There are web sites which will generate a strong password for you, it will be a random mixture of up to 15 of the characters on your keyboard. It will be almost impossible for you to remember but will take trillions of years for today’s fastest computer to break, so it is very secure (unless it is written down). However, “kevin is lovely” is also 15 characters long and will take 796 million years for today’s fastest computer to break. I’m not suggesting I want my bank to prevent unauthorised access to their servers with a passphrase of “kevin is lovely”, I’d expect them to have multiple security systems in place.
Changing your password is also important, unlike most business systems none of the social media sites require you to change your password on a regular basis, but its still a good idea to change it every now and then.

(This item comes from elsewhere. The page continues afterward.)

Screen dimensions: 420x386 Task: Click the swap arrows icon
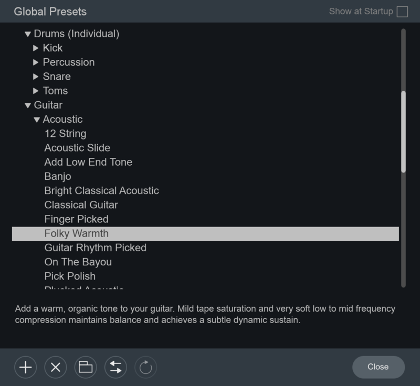(116, 367)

Using the passphrase system makes this easy, for example “Kevin is not Lovely” or “Simon is Lovely”.
Its important to remember that no password system is infallible, if it was then we wouldn’t have these problems. Understanding this is the first step to computer security.

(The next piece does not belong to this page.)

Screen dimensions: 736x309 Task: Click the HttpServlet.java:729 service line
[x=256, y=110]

In the real world, a passphrase of “Kevin is Lovely” would most likely be guessed by someone who knows you so it is not a good passphrase to choose. I’ve used this as an example to improve security for someone who currently uses a password of “kevin”. Security experts advise against using common phrases and song lyrics as these are vulnerable to “dictionary attacks”, but changing your password from “kevin” to “Kevin is Lovely” is still a giant leap forward in your computer security. A better phrase would be “Kevin is Fromage” since it doesn’t make sense, use nonsense to defeat logic.
Check how secure your password is at Microsoft’s Password Checker or try the one recommended by Google.

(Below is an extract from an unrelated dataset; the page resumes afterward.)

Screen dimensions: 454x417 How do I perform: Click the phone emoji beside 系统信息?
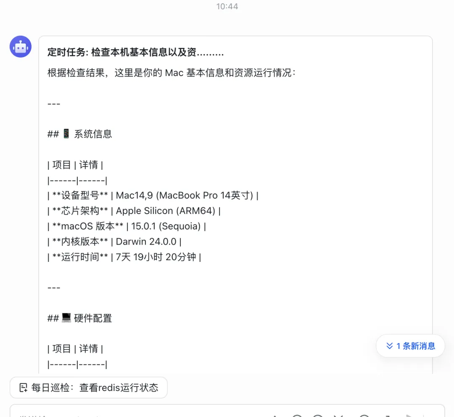tap(66, 134)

One response to “What’s My Password?”
If you can do 10-finger typing blindfolded, an easy way to scramble normal words like “Kevin” is to just offset your hand position on the keyboard. For example instead of resting your fingers on asdf and jkl; you put your fingers one row above on qwer and uiop so when you type “Kevin” it becomes “i3f8h”.
Alternatively you could switch your keyboard layout to dvorak (where the position of the letters is very different to qwerty) and then type your password as if typing on a normal keyboard. “Kevin” on Dvorak would be “t.kcb”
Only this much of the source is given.